Several factors contribute to the rise. For one, the short seasonal cycles of these crops and their perishable nature create storage challenges. Often, production is regionally concentrated, which makes supply chains vulnerable to disruptions caused by weather events such as heatwaves or floods. Growing demand further strains supply and sparks price volatility.

During the lean seasons, supply shortages lead to high prices. On the other hand, when there is a bumper harvest, farmers are forced to sell their produce at distress prices – sometimes  below the cost of production. This is common in economies that have poor supply chain infrastructure or inefficient distribution networks.

It is supply-side factors like erratic weather that has kept food inflation at around 8% year-on-year since November 2023. Last year, a drought and heatwave significantly impacted supplies of pulses, vegetables and cereals. The government responded with curbs on food exports and lowering import tariffs but that barely helped.

With temperatures in many parts of the country rising 4 to 9 degrees Celsius above normal this year, large volumes of stored vegetables spoiled and the planting of crops such as onions, tomatoes, brinjal and spinach was affected.

But the monsoon was normal, so why did that not help?

The monsoon arrived early at India’s southern tip and advanced swiftly to cover Maharashtra ahead of schedule. However, the momentum waned and overall there was an 18% rainfall deficit in the early stages and this delayed the planting of summer crops.

Governments have generally responded to such situations by restricting exports and easing imports to bring down food prices. However, they can do little when it comes to the prices of vegetables, which are perishable and difficult to import.

So, the government has sought to balance that by restricting exports of sugar, rice, onions and wheat in the past. For example, after a ban on wheat exports in May 2022, India announced an abrupt stop to non-basmati white rice exports. Later, it imposed a duty of 40% on onions to discourage exports and improve domestic supplies.

However, such measures tend to be unpopular with farmers because it constricts their income and that can have an impact on electoral results.

There are other measures that have been discussed.

For example, improving the functioning of Agricultural Produce Market Committees, or APMCs, which oversee state-run mandis and regulate the marketing of produce.

Aggressively developing cold storage infrastructure would prevent losses due to rotting or delays in transport. By investing in processing facilities, India could increase crop productivity to stabilise supply and further reduce wastage.

These are just some of the measures that could lower supply disruptions and stabilise prices.

Let’s remember also that India’s food price problem could rapidly become the world’s problem.
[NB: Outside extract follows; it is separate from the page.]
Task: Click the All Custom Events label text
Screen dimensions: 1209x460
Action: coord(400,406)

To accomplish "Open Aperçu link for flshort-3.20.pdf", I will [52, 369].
Over the years, India has become the world’s largest exporter of rice, holding a 40% market share, and the second largest exporter of sugar and onions.

If India bans exports of these commodities, it would lead to prices rising across the world due to lower supplies. The impact of this, especially on the global poor, would be significant. Rice is a staple and accounts for much of the calories consumed by millions across Asia and Africa.

Forty-two countries in Asia and Sub-Saharan Africa get 50% of their rice imports from India, rising to 80% in some countries. An export ban on rice in India would mean that this share cannot be substituted with imports from other exporters such as Vietnam, Thailand or Pakistan.

There are other economic implications for poor countries. Elevated prices would mean high food import bills, which would be paid for by precious foreign exchange. This would worsen their balance of payment problems and contribute further to inflation.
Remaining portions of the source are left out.